— Begin Exercise materials —

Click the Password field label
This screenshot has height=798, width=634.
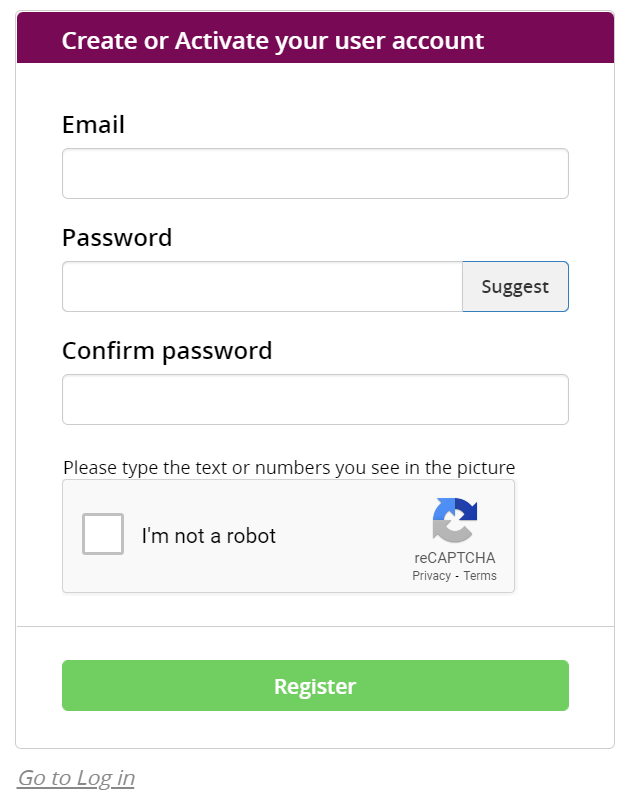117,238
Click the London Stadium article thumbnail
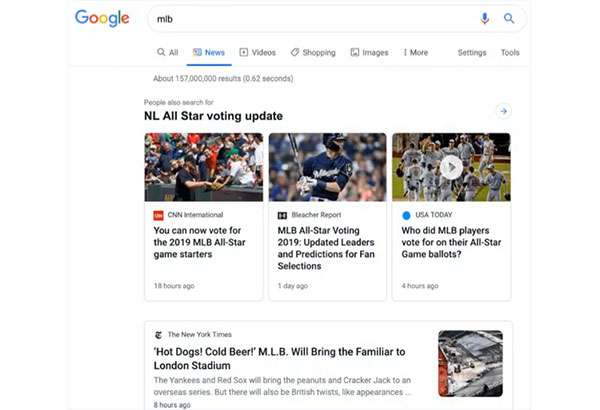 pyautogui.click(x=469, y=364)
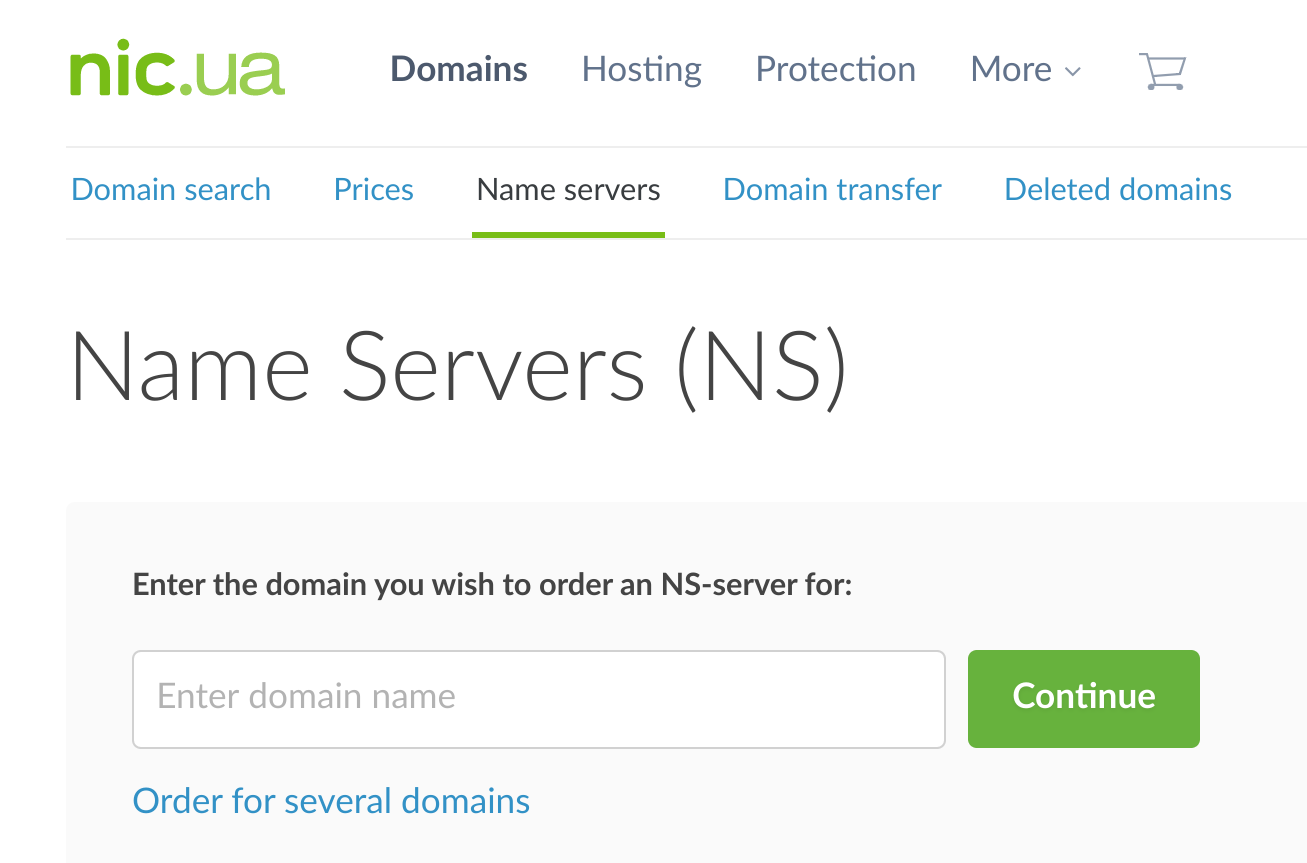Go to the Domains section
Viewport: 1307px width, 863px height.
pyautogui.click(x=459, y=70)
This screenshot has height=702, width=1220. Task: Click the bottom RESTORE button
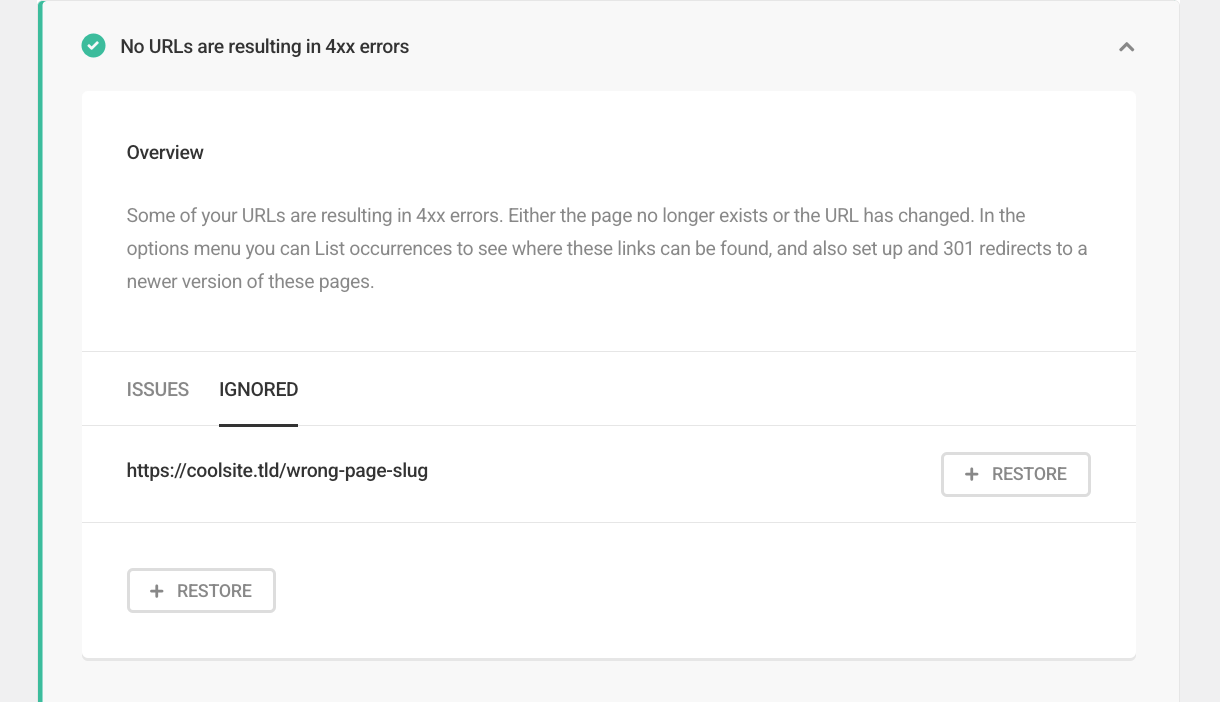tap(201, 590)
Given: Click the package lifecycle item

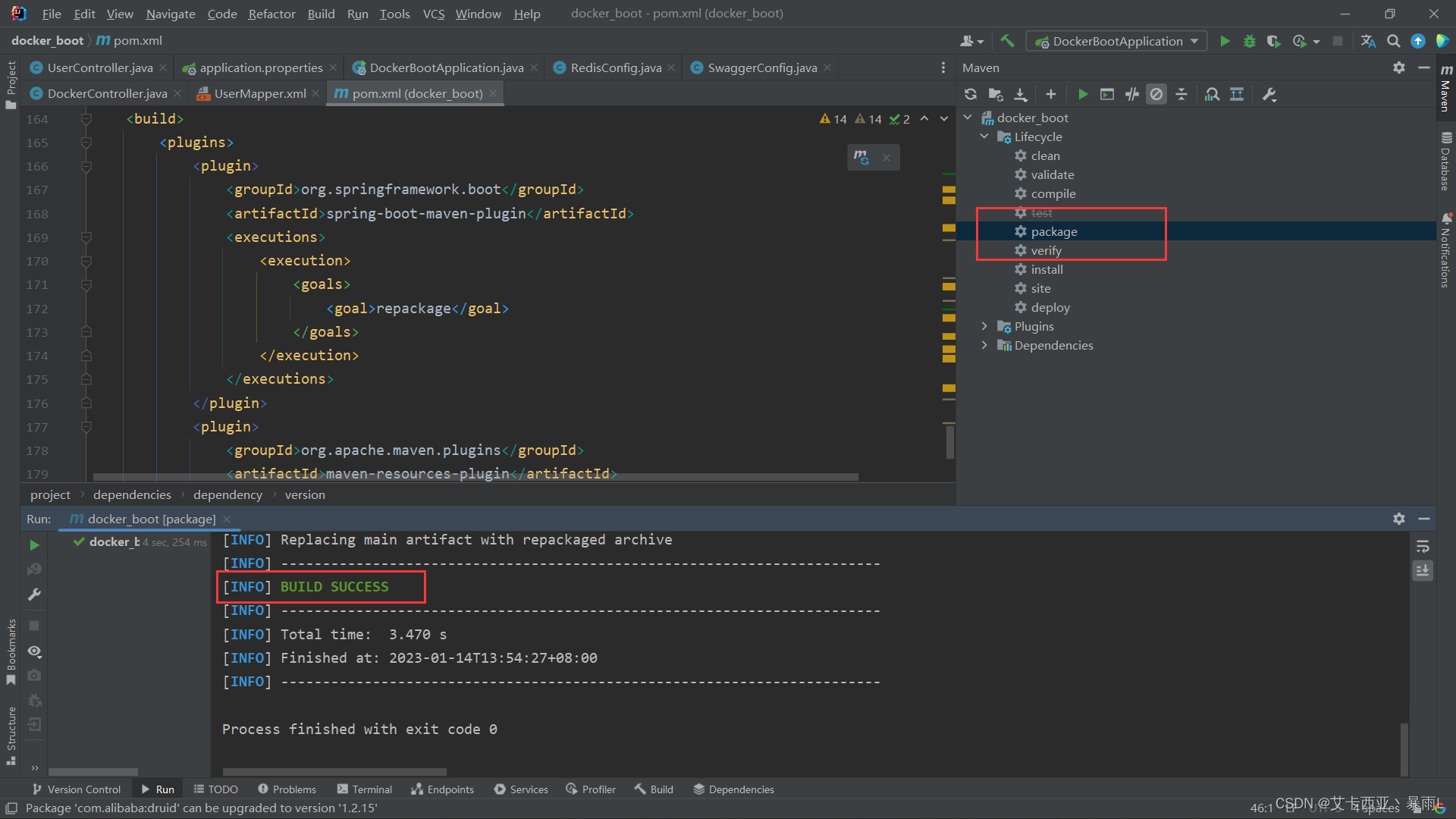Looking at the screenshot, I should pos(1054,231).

— End Exercise materials —

→ **Prompt**:
Print these lines again word for word, omitting the pictures.

→ **Response**:
Click the Password field label
This screenshot has height=798, width=634.
117,238
Click the London Stadium article thumbnail
 pyautogui.click(x=469, y=364)
Go to the Domains section
Viewport: 1307px width, 863px height.
pyautogui.click(x=459, y=70)
This screenshot has height=702, width=1220. Task: Click the bottom RESTORE button
tap(201, 590)
Given: Click the package lifecycle item

Looking at the screenshot, I should pos(1054,231).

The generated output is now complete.